菅代表代行は冒頭、同知事との7月の懇談や、これまで現地に10回程度足を運び計画の白紙撤回を求めてきた経緯を説明。「今回の表明はまさに画期的なことであり、高く評価したい」とその英断を称えた。
その上で、ムダな大きな公共事業が計画変更された場合、関係者や地元住民がマイナスの影響を受ける可能性があることに言及、安心して暮らせるように生活再建の支援を尽くす方針を示した。本格着工間近とされる群馬県の八ツ場ダム建設にも触れて「(今回の川辺川ダムの計画中止を受け)いい方向が作れるよう国政の中でも訴えていきたい」と語った。
社会保険庁職員の関与が明らかになった厚生年金の標準報酬月額の改ざん問題については「警察が泥棒の指導をしているようなもの。『もってのほか』を超えている」と断じ、徹底的な調査が必要であると表明。国民の年金に対する深い不信感を払拭するため、民主党は問題の解明とさらなる改革に取り組むとした。
残留基準値を超える農薬が検出された事故米を「三笠フーズ」が食用として不正に転売していた事件については、ミニマム・アクセス米の買い入れを求めてきた政府が、流用の実態を把握しチェックする姿勢が甘かったことが背景にあるのではないかと分析。消費者庁をつくる以前に、自分たちが政権を握ってきた中で起きたこうした問題を、消費者の安心のために徹底的に解明することが大きな課題であると主張した。

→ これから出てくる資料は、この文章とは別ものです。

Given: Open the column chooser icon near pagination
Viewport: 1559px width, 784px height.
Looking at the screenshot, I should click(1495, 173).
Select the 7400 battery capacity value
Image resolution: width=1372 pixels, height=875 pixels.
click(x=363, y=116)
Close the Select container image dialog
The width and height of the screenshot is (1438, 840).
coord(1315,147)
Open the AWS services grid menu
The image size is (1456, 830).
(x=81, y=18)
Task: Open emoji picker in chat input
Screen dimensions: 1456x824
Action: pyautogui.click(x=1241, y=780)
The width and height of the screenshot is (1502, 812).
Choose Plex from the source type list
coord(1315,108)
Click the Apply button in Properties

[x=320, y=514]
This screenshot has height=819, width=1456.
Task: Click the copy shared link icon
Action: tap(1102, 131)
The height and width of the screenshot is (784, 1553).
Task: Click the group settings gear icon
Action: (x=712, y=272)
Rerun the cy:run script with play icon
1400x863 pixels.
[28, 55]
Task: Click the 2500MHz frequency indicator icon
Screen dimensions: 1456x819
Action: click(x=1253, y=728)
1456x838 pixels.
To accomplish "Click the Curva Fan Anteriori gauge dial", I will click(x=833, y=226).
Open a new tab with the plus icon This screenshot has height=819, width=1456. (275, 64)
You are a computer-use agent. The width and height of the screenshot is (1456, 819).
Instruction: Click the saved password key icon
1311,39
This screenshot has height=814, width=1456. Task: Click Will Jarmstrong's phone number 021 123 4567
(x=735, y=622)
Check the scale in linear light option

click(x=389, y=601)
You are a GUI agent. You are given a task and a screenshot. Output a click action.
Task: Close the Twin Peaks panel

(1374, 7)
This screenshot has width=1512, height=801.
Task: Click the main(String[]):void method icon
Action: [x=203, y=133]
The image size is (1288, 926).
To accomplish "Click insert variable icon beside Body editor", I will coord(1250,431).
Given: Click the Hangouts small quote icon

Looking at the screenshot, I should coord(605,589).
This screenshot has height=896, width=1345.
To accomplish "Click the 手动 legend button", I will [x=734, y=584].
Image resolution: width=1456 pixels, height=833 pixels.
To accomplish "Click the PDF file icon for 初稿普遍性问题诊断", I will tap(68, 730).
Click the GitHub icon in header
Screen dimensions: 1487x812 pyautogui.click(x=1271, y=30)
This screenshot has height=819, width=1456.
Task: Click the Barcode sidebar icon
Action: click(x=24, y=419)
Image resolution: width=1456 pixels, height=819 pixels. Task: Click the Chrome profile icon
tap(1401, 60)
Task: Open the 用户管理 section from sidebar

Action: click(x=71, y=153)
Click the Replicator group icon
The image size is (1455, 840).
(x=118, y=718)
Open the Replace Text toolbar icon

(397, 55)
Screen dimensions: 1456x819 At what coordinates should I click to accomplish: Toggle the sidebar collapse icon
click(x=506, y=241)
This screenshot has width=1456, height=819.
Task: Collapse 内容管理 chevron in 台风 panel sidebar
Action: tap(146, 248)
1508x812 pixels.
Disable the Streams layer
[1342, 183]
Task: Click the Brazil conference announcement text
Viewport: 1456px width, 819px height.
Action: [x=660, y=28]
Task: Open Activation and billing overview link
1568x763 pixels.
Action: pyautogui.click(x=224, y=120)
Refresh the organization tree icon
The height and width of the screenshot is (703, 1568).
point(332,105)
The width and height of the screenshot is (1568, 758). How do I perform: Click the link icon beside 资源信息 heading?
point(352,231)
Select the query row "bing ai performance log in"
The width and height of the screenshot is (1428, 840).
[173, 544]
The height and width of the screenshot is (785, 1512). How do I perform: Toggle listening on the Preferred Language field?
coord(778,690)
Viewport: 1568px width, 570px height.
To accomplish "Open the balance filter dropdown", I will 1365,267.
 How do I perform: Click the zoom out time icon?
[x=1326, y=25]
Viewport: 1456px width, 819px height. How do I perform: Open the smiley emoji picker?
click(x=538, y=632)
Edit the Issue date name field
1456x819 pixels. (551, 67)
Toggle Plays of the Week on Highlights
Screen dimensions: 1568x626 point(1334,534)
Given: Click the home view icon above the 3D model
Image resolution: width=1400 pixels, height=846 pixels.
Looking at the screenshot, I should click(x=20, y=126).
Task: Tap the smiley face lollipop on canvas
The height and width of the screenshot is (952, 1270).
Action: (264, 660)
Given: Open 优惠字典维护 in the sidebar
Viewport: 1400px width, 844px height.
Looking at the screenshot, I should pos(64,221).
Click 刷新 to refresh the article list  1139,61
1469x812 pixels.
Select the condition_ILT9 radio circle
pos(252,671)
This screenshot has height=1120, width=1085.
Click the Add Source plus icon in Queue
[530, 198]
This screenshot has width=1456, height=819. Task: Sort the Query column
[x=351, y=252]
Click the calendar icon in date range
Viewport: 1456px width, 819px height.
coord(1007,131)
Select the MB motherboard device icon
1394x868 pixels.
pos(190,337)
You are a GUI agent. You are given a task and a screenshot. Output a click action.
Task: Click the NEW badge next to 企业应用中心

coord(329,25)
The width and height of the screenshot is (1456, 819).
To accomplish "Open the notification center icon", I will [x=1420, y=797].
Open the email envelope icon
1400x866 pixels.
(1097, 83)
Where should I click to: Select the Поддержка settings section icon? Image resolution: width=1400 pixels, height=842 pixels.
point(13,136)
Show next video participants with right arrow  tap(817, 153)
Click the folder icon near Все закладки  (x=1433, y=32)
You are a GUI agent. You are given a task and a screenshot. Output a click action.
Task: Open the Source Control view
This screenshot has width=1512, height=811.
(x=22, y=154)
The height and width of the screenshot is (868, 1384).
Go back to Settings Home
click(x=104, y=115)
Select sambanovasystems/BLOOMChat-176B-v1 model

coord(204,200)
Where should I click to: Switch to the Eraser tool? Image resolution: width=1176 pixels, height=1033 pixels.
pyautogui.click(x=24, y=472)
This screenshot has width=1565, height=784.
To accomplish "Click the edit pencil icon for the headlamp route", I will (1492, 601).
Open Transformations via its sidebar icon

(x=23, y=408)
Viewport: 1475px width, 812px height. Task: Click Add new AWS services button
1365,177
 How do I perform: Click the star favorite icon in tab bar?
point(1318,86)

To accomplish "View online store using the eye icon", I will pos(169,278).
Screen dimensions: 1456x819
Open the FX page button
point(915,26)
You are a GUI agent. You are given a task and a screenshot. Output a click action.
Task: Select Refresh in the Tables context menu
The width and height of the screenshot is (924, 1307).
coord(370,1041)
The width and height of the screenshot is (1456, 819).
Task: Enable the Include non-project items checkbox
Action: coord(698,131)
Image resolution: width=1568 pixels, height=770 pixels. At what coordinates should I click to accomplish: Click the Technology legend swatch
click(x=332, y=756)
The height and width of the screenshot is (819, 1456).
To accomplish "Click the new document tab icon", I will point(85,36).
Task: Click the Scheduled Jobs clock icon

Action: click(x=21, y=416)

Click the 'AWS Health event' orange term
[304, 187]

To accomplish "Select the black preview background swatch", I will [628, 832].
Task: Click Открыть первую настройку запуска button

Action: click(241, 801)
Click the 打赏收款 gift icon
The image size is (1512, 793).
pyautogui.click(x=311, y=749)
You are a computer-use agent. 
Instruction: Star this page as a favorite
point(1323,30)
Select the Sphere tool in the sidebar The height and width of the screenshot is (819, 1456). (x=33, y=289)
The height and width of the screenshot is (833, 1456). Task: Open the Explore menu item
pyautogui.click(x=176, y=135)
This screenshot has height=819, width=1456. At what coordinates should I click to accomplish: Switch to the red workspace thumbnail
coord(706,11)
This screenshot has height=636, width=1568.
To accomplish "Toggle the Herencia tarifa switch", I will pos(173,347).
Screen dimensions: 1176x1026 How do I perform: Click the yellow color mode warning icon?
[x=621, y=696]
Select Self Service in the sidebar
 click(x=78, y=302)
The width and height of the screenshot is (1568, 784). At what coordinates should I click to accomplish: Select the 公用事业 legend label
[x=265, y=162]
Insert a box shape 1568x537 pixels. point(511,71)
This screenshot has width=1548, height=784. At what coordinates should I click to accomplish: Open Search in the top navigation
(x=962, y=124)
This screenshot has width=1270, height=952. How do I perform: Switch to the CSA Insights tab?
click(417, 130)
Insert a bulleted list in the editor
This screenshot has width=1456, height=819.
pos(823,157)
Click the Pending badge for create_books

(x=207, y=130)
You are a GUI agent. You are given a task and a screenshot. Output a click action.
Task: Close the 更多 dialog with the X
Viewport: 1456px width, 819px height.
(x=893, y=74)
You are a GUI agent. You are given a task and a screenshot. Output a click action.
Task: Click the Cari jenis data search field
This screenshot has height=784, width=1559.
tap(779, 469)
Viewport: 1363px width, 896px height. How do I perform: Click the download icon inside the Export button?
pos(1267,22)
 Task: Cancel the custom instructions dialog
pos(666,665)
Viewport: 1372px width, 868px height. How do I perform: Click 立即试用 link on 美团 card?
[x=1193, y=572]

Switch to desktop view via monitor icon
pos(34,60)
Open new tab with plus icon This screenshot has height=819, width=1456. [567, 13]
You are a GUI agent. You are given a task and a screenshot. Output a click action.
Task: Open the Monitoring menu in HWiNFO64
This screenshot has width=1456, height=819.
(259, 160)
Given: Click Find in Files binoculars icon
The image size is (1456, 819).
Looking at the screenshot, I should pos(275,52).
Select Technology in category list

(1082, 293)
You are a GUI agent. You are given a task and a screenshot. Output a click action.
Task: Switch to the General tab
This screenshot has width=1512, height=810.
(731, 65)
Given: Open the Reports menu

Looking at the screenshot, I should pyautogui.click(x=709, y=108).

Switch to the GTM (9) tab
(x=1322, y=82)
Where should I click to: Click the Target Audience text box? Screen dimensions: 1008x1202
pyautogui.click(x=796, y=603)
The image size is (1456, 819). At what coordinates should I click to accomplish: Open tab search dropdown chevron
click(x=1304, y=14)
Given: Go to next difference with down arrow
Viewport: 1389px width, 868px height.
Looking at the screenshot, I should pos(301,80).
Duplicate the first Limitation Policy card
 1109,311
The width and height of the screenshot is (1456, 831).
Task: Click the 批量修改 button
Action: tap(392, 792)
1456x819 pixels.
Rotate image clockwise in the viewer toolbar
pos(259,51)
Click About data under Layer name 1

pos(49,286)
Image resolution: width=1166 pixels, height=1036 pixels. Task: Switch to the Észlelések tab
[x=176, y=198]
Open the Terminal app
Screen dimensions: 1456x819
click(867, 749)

菅代表代行は、事故米の不正転売問題について、社保庁の厚生年金記録改ざん問題同様、閉会中審査を求め、臨時国会が開かれた際には集中審議が必要であるとした。
自民党総裁選挙の候補者の中から臨時国会での党首討論の開催を求める声が上がっていることにも言及。新総裁がイコール新総理として強引に就任することには異論があるとしながらも、予算委員会で喫緊の課題、新政権が取り組む課題について正々堂々と国民の前で議論することに前向きな姿勢を示した。
これに関連して、補正予算の早期成立を求める与党側の声を取り上げ、2代にわたって政権を放り出した自民党総裁が総理に就任する資格はなく、選挙管理内閣の政権の座は野党に渡すべきとした上、そうした場合には、緊急的な課題に対して与野党が協議し、補正予算として対応することはあり得ると語った。
イラクからの航空自衛隊の撤収については、民主党が撤退を求める前に派遣そのものに反対していた経緯、イラクへの攻撃は大量破壊兵器の存在が前提であったことに触れ、「事実も判断も間違った中で今日の事態がまだ続いている」と政府・与党の対応を批判。撤退については「遅きに失したとはいえ当然である」と述べた。
また、『次の内閣』のメンバーを中心に始まったマニフェストの議論について、「国民参加のマニフェストづくり」として、農林漁業、医療年金介護といった政策ごとに、地域で会合を開催していくことを明らかにした。